EXERCISE DESCRIPTION:
Pull out of the data below the stretch of lines bounded by the one containing "208x138 pixels. How" and the one containing "Screen dimensions: 1040x873", both bounds included, unchanged.

<<<<

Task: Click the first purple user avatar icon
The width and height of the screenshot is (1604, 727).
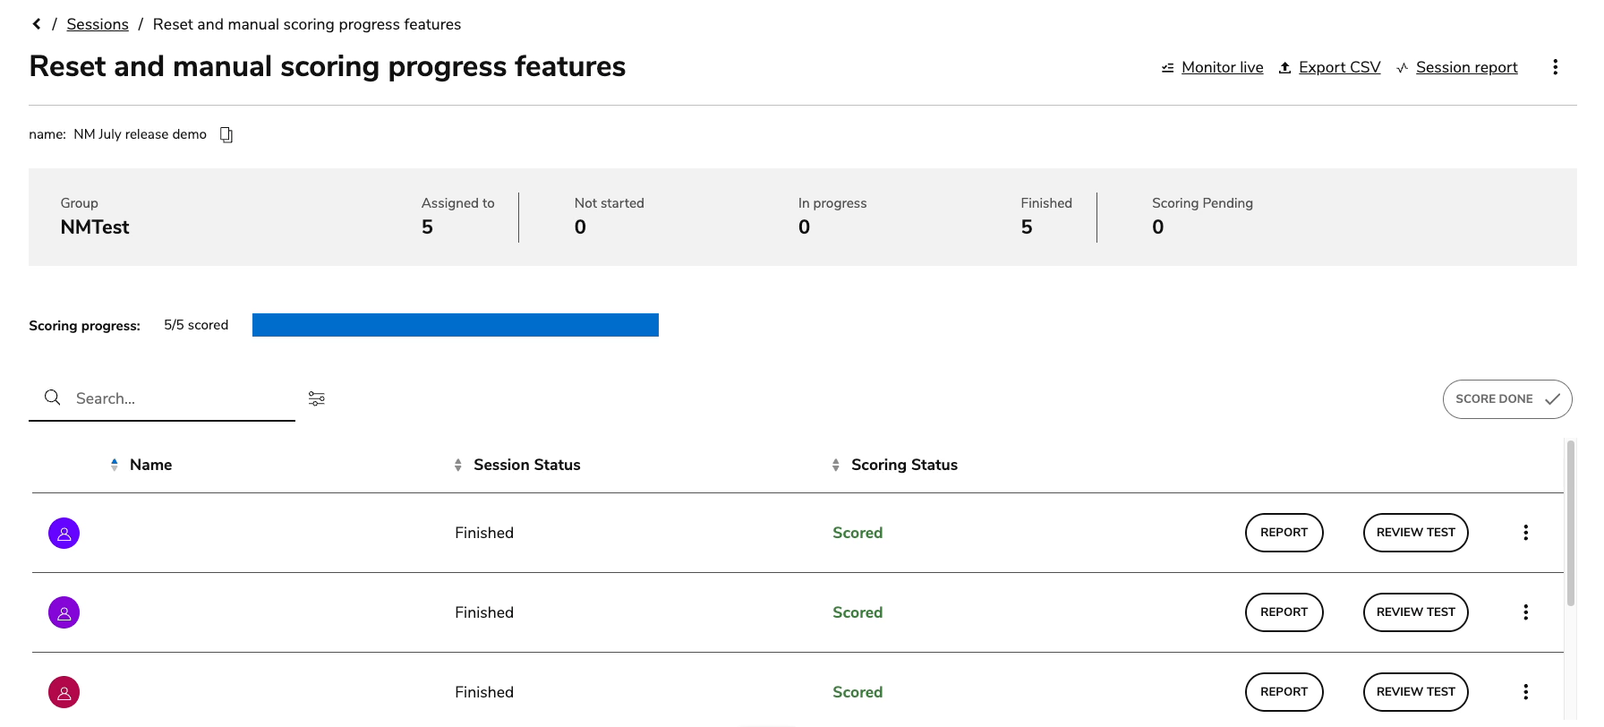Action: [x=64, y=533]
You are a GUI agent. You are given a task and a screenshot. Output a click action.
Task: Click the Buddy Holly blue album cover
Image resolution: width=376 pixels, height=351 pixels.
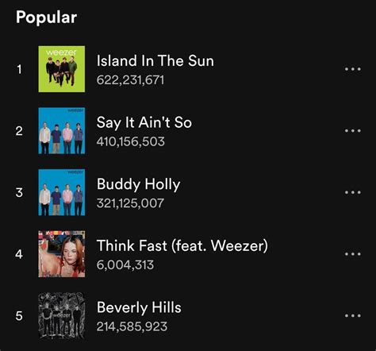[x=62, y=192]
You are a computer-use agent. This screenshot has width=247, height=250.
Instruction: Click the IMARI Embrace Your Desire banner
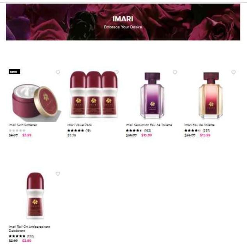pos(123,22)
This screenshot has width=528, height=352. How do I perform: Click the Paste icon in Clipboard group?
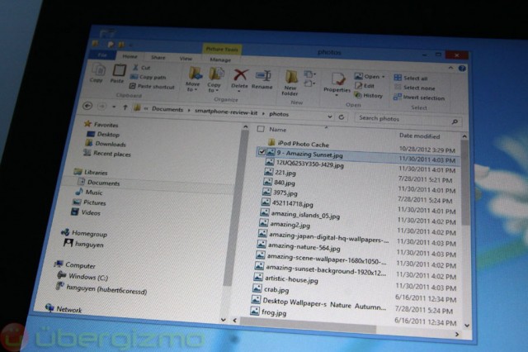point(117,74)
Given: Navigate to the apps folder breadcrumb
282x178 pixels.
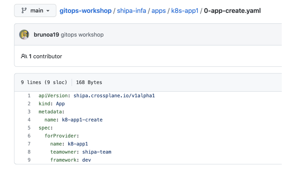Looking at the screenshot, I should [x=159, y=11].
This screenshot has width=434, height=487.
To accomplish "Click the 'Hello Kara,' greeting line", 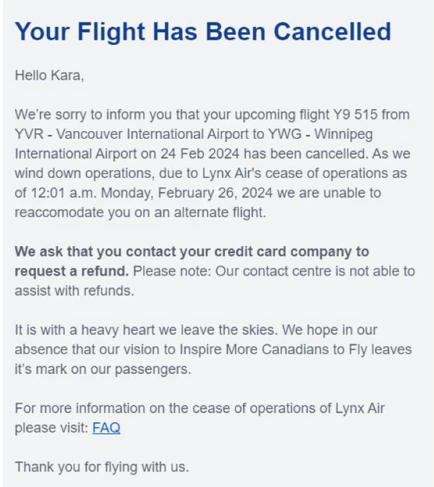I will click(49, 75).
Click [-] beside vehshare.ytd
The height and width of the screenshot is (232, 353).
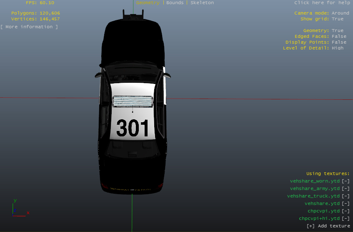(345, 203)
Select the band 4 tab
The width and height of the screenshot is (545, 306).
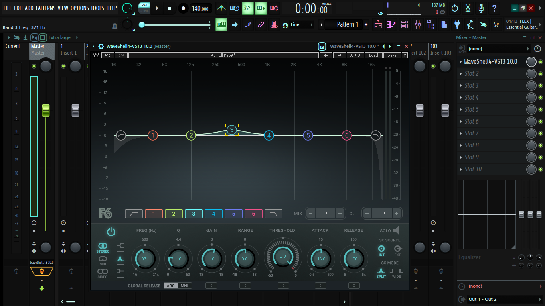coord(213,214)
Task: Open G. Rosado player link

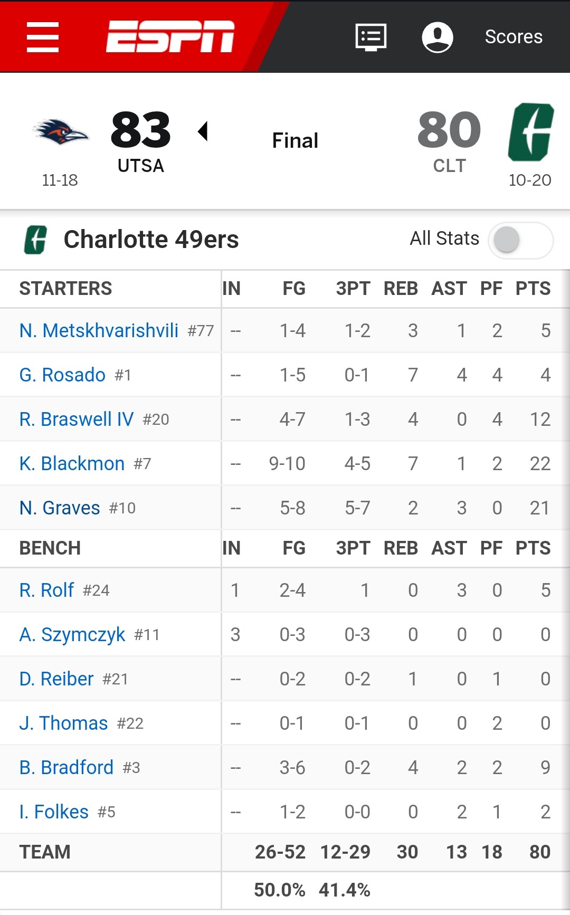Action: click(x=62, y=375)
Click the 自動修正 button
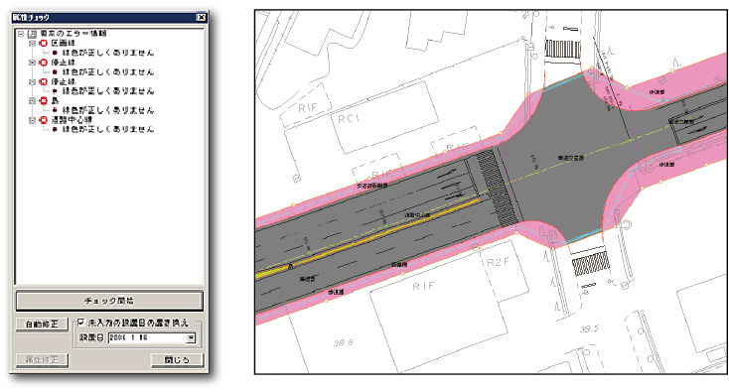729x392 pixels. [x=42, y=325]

>>>>
<<<<

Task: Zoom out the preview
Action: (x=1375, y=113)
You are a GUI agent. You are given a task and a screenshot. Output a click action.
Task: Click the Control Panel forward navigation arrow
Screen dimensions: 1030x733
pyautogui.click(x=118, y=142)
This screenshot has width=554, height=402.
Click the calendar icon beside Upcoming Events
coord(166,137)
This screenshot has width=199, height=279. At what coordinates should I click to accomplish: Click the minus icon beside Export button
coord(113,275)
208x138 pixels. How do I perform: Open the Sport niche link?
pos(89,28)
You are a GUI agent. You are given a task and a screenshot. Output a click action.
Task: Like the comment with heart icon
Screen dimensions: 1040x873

>>>>
<<<<

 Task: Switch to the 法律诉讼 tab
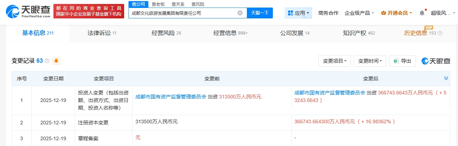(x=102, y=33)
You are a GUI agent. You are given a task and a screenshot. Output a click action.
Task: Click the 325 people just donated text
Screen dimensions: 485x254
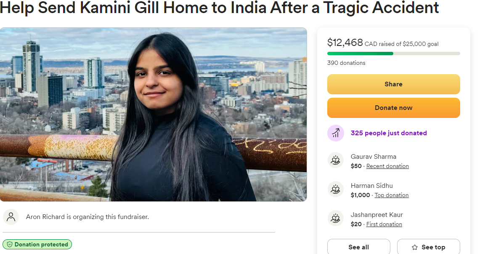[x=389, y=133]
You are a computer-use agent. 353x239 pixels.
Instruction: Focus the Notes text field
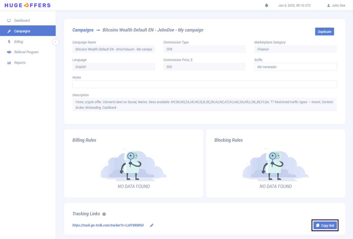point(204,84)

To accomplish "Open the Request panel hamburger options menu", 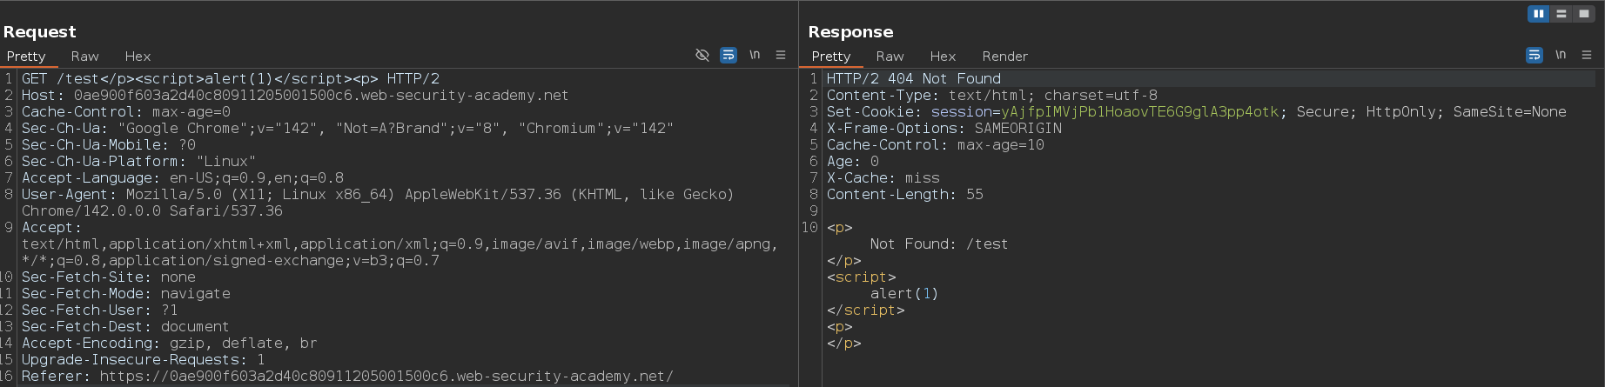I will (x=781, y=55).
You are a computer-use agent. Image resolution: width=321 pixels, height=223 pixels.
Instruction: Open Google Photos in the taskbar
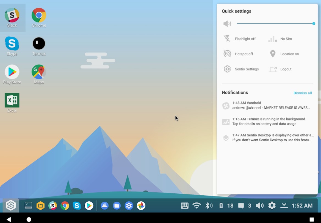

>>>>

ANSWER BELOW:
208x138 pixels. How do I perform: Open the Sport niche link?
pos(89,28)
You are a GUI agent. You are given a task and a screenshot. Output a click action.
Task: Like the comment with heart icon
Screen dimensions: 1040x873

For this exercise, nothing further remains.